Before they could have a face-to-face meeting with the Australian mining company company Lynas Corporation, a dozen resident activists from Kuantan, Malaysia, took a journey all the way to Sydney to launch a protest outside Lynas headquarters on July 5.
Lynas is building a radioactive waste-producing rare earth refinery in their coastal city of 500,000 people. Some 700,000 people live within a 30km radius of the Lynas refinery site.
It intends to export concentrated ore from its Mount Weld mine in Western Australia to Kuantan. A powerful movement of local residents and environmental activists is opposing the operation because they fear the highly toxic and radioactive waste that will be left behind will poison the local people and their environment.
“This refinery is very harmful to the people and the environment,” Kuantan resident Haji Ismail Abu Bakar told Green Left Weekly.
“The 12 of us came here to get the sympathy of the people of Australia and to urge the government of Australia to stop Lynas operations in Gebeng, Kuantan.”
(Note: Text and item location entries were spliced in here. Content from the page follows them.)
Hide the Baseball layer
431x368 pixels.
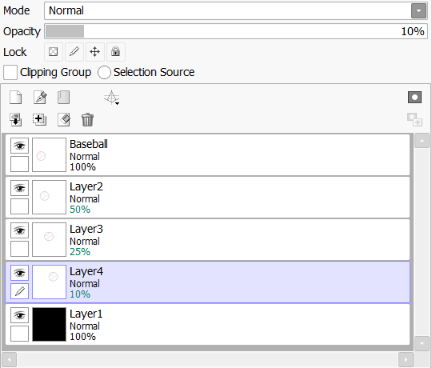[x=19, y=146]
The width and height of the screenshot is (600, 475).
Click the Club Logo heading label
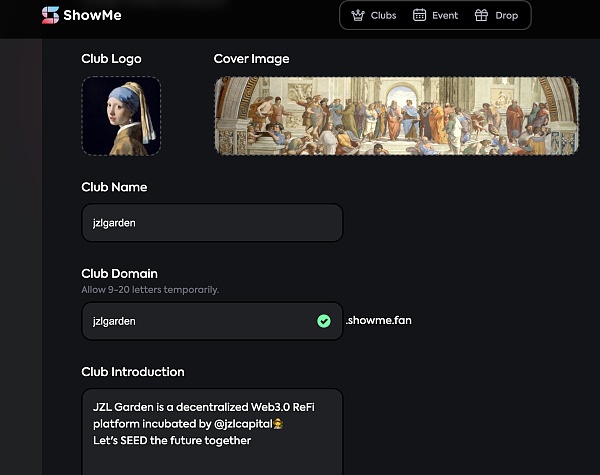pyautogui.click(x=110, y=59)
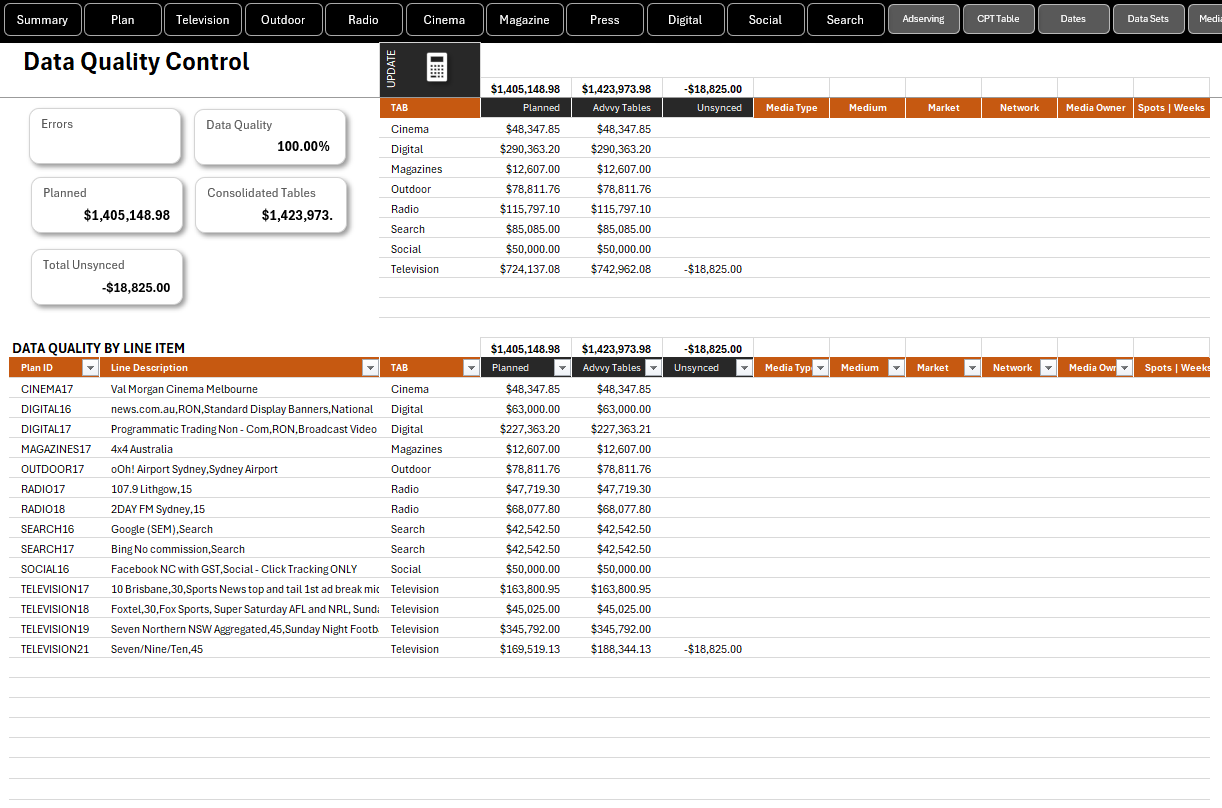Open the CPT Table button
The image size is (1222, 808).
click(998, 19)
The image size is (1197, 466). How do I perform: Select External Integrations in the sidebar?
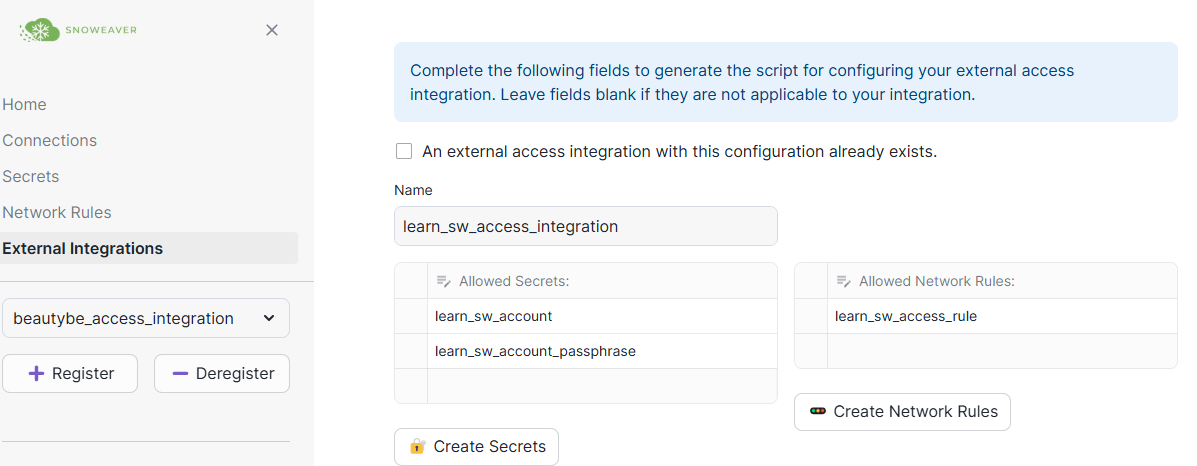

He said residents feared that toxic and radioactive waste would escape from the refinery into the river and then into the sea.
The waste would remain dangerously radioactive for millions of years. Haji said it would “affect generations to come”.
Another delegation member Professor Chee-Khoon Chan, an award-winning epidemiologist and health expert at the Faculty of Medicine at the University of Malaya, told GLW that the short meeting they had with Lynas CEO Nick Curtis and other company officials after their protest was not very fruitful, but it was the first meeting the company has had with concerned local residents.
Earlier requests for community consultation had been met with offers from Lynas for a closed door meeting with the local Malaysian MP Fuziah Salleh ― an offer she has rebuffed.
Chee said he had reviewed the scientific studies about the effects of the radioactive waste the rare earths refinery will produce. They indicated workers and local residents faced significantly higher cancer risks as a result.
“The people of Kuantan don’t want to be experimental rats,” he said.
The issue had become entwined with global politics, Chee added.
The Japanese company Mitsubishi had operated an earlier rare earths refinery in Bukit Merah, Malaysia, which was closed after a 12-year fight by local residents.
The company has bought a significant stake in Lynas. China, which is the biggest rare earths producer is also buying shares in Lynas.
The Malaysia delegation also met with Greens Senators Scott Ludlam and Lee Rhiannon as well as Labor Senator Doug Cameron in Canberra.